Chapters:

Prologue

Ages ago, before gunpowder, before industrialization, humanity existed in balance and harmony with the environment. It was on its way to becoming an annihilistic juggernaut, but had not yet mastered its own powers of mass destruction.

Metalworking had not yet been discovered. The tribes of humanity cast across the globe hunted with flint-tipped spears and rock knives. The bow and arrow was the height of technology.

People moved with the weather and with the animals they relied upon as sources of food. They worshiped many gods. They lived in tight-knit communities that knew nothing of the shame that later faiths would use to poison the population into docile complicity. Sex was a gift. Raising children fell to the entire tribe. Family was not merely the nucleus but the cell, an amalgam of cells, an entire organism.

Across the planet, on the plains, the deserts, the steppes and tundras ... one portal for every environment, and every walk of life, human or otherwise, opened.

Animals regarded the portals with suspicion. What was that strange land on the other side? What was the tear in the very fabric of reality? Why was the sky that strange color? Where are those three suns?

The humans, too, approached them with caution but also intense curiosity. They asked all the same questions as the other animals, but they could not resist finding answers.

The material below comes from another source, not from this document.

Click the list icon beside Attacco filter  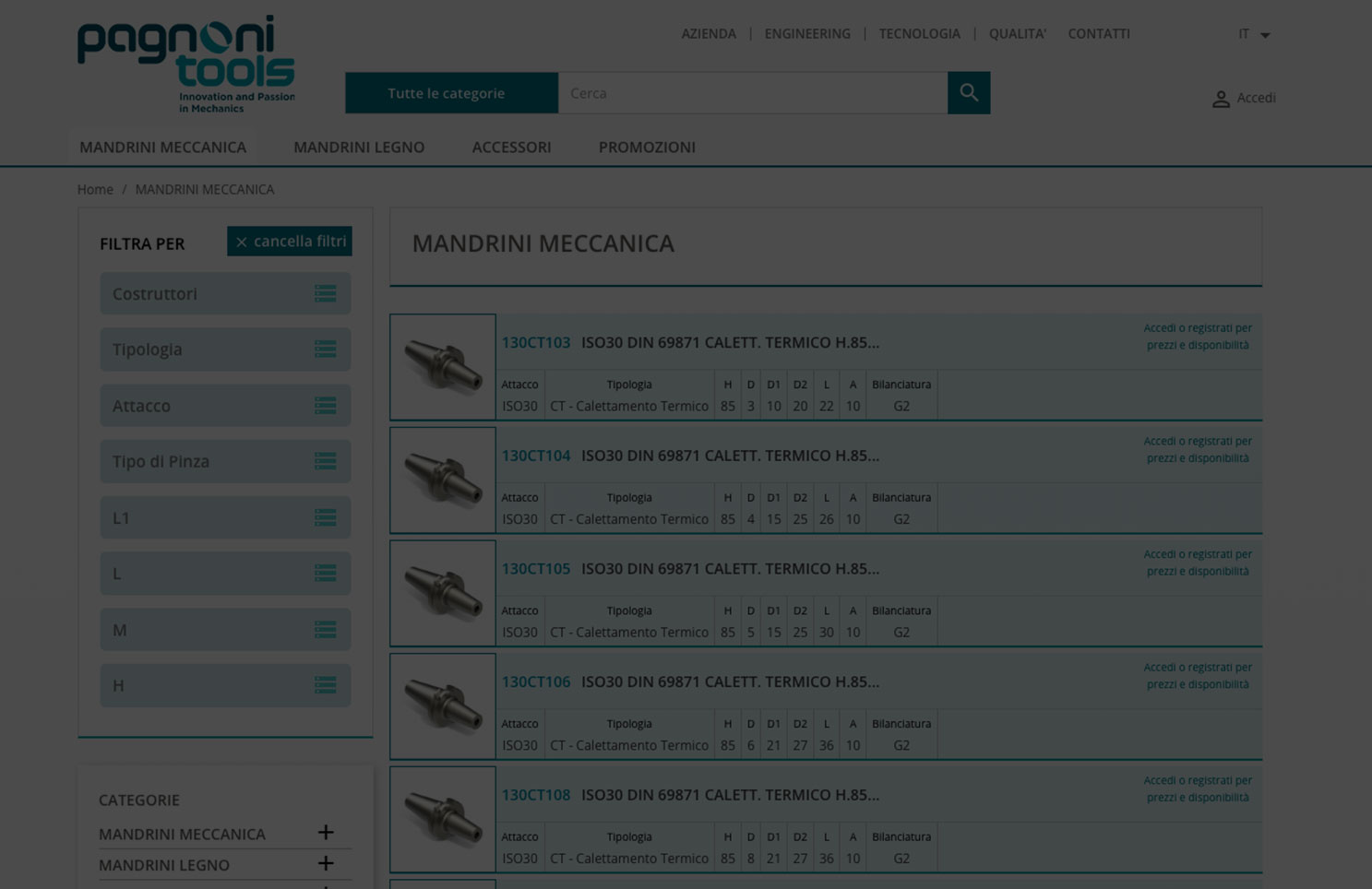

The pale people in the coldest climates were the first to cross over, eager to leave their barren, rude and desolate homes for anywhere else. It was why they roamed and reaved so far afield on Earth. They lusted especially for the things others had, that they did not. They were the principal forebears of that aforesaid annihilistic juggernaut, after all.

The people on the African plains and the brown-skinned residents of what would one day be claimed by imperialists as Australia began their forays. They threw objects through the tear and watched its trajectory suddenly change, as if it became heavier on the other side of the tear, but it landed on the strange ground as surely as if it would have on their own soil. They waited for the rocks and sticks to disappear. They did not. They herded animals and reptiles through the gap. The iguanas were particularly bold and chickens less so (but they were dumb and compliant). The creatures became more sluggish on the other side. Like the rocks and sticks, it was as if the iguanas, chickens and other test subjects became heavier. They labored to move. The humans waited for the creatures to vanish. But, like the rocks that sat inert on the other side, so too did the chickens cluck and the lizards slither. One of the chickens bobbed its head back across the threshold, back onto the familiar land as if it all—here and beyond—were seamless but, back on Earth, it stepped higher and tottered, confused, as if full of helium and apt to float away.

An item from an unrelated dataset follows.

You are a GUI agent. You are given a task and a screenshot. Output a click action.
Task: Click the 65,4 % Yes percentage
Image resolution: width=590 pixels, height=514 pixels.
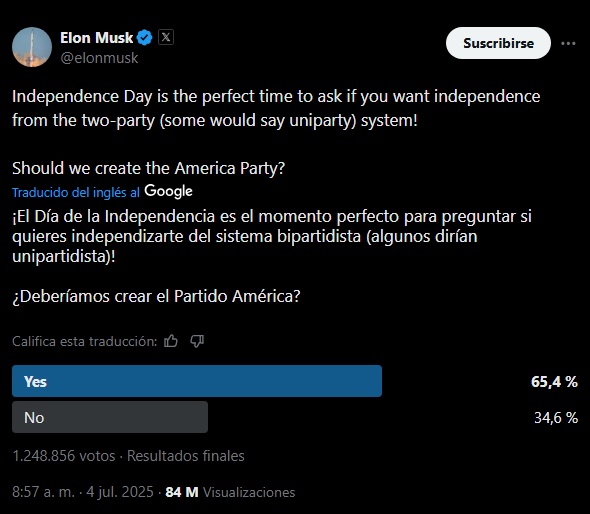tap(554, 382)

After some time, certain bold humans took tentative steps over the threshold and yelped in surprise at the heavy sensation that came over them. To pick up their feet from the ground was an exhausting trial. After only a few minutes, they felt the oppressive pull of greater gravity but didn’t understand it as such. They retreated, slow and sluggish, from the strange purple-, red- and pink-hued perpetual twilight sky and the red, clay-like earth to the familiar side of the tear. They discovered themselves to be suddenly buoyant, back home. Light as feathers. Despite their fatigue, they could jump higher, throw farther … but their suddenly super-human strength wore off quickly and the exhausted, intrepid explorers slept, dreaming deep dreams of the strange world, its familiar-but-alien colors, its triplicate suns.